[REQUIREMENTS] Please transcribe the part of the nuclear power discussion starting with "What type of" and going on through "need any fabrication.".

[GIVEN TEXT]

____

Our primary problem at this point is carbon emissions. Nuclear is a very viable option for significantly reducing them even at current technology levels, and with huge strides on the way.
Some purported advantages (there are different technologies):
- Nuclear waste that remains radioactive for a few centuries instead of millennia
- 100–300 times more energy yield from the same amount of nuclear fuel
- Broader range of fuels, and even un-encapsulated raw fuels (non-pebble MSR, LFTR).
- In some reactors, the ability to consume existing nuclear waste in the production of electricity, that is, a closed nuclear fuel cycle. This strengthens the argument to deem nuclear power as renewable energy.
- Improved operating safety features, such as (depending on design) avoidance of pressurized operation, automatic passive (unpowered, uncommanded) reactor shutdown, avoidance of water cooling and the associated risks of loss of water (leaks or boiling) and hydrogen generation/explosion and contamination of coolant water.
Any information filling out this picture is appreciated.
What type of energy is "clean"?
Because of course wind turbines just appear by themselves and don’t need steel, concrete, composites, and, well, turbines (with the associated material sourcing and recycling issues). And solar panels are just picked on trees and do not need any fabrication.
The overall carbon impact for the different energy sources are well known. Solar is slightly worse and nuclear and wind are even. All three are orders of magnitude better than any fossil fuel.
And because I don't like my contrarian views to be silenced, either.
All of these things are currently far more severe with photovoltaic panels and wind turbines. Per unit of energy, nuclear is far kinder to the Earth on all of these fronts.
> Anyway, keep downvoting my opinion.
If you insist.
But of all the realistic options left on the table ones that include some amount of nuclear baseload seem the least bad.

____

Saved entries
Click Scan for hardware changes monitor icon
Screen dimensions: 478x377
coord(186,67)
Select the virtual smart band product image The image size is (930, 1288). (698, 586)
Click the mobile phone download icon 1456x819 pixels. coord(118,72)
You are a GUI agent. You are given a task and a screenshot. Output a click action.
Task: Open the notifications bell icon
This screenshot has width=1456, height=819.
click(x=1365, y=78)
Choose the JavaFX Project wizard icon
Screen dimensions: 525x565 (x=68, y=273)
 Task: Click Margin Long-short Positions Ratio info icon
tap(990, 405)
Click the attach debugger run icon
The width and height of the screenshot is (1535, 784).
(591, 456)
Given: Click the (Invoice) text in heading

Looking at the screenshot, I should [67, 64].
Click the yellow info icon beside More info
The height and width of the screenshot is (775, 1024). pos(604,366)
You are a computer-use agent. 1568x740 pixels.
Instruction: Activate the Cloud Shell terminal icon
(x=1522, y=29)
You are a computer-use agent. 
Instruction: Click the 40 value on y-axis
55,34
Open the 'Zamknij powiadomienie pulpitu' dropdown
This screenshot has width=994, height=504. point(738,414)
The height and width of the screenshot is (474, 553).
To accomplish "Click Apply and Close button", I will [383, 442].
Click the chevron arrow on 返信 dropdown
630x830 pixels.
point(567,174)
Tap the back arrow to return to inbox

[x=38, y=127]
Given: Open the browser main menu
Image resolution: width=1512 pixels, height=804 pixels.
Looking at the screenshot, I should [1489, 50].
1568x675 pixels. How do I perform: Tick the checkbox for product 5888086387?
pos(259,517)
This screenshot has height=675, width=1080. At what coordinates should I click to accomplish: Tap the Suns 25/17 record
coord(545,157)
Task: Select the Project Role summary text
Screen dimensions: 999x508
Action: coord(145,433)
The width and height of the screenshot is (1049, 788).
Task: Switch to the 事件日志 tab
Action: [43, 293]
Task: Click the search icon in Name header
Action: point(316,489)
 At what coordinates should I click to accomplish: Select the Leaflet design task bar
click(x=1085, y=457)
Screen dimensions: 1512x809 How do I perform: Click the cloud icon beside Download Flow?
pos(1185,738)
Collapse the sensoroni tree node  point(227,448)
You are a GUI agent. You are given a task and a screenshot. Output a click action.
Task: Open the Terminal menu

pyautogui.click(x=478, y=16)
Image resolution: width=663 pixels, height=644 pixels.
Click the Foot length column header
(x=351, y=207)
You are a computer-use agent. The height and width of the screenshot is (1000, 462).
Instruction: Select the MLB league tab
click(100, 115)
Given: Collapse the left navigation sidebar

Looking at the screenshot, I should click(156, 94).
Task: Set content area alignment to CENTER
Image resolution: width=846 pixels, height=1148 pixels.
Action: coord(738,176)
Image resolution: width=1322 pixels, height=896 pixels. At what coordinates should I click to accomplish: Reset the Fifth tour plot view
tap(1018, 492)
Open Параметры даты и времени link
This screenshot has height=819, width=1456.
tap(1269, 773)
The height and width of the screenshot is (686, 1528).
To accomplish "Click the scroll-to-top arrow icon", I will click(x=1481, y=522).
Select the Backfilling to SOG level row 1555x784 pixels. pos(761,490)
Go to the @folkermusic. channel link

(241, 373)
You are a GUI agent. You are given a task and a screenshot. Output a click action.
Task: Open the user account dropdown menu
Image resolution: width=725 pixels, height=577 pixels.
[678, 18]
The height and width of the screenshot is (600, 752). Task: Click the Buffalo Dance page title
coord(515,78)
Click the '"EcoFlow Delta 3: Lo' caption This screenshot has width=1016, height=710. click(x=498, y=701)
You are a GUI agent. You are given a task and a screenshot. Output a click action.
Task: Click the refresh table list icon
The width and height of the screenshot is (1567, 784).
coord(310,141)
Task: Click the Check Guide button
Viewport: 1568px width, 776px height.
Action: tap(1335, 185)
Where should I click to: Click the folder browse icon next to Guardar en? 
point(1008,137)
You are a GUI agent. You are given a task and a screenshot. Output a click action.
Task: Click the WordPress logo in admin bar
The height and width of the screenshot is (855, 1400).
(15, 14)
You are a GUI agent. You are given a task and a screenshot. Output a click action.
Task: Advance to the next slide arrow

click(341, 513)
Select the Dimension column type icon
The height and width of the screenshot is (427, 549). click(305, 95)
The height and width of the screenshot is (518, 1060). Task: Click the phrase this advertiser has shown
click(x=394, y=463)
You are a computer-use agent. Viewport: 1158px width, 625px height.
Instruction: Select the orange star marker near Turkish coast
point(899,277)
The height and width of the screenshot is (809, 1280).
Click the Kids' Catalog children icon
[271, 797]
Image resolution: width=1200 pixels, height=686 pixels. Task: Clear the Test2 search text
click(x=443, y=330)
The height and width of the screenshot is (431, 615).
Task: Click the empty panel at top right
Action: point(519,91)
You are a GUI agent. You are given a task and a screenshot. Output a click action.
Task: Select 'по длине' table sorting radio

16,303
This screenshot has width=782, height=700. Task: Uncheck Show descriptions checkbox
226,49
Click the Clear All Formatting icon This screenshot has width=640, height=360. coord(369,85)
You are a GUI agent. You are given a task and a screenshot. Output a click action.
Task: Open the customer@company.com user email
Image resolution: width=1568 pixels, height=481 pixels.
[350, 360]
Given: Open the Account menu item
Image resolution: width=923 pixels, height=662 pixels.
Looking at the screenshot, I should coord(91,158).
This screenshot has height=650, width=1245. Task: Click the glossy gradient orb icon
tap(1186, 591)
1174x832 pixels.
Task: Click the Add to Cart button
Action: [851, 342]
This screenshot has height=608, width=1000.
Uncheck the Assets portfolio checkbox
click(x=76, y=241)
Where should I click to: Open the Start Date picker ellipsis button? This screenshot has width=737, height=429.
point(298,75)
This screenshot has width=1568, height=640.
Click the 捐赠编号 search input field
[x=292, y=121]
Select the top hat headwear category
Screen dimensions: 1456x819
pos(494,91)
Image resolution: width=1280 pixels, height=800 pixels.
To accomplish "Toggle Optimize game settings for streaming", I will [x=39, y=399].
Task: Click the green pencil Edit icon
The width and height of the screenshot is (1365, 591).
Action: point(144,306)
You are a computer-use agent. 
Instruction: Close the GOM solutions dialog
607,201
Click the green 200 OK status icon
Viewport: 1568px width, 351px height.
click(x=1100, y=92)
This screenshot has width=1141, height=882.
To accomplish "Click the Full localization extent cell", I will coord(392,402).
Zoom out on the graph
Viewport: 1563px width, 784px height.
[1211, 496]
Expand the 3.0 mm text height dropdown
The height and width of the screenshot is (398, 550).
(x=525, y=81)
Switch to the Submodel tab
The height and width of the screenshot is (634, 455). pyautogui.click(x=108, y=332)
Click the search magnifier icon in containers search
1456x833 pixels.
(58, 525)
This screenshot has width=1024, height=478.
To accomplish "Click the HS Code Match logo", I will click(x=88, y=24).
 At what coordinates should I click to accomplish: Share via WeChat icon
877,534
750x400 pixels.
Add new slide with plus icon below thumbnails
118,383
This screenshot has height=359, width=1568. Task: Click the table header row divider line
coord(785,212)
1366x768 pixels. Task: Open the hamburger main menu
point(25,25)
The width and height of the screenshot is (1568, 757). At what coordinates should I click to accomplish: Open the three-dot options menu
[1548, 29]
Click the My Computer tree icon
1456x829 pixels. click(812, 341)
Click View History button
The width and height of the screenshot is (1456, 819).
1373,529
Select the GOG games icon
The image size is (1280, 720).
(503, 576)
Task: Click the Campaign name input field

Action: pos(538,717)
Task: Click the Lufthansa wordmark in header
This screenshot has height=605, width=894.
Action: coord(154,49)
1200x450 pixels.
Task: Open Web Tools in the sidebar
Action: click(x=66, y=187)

____

[TASK RESULT]
What type of energy is "clean"?
Because of course wind turbines just appear by themselves and don’t need steel, concrete, composites, and, well, turbines (with the associated material sourcing and recycling issues). And solar panels are just picked on trees and do not need any fabrication.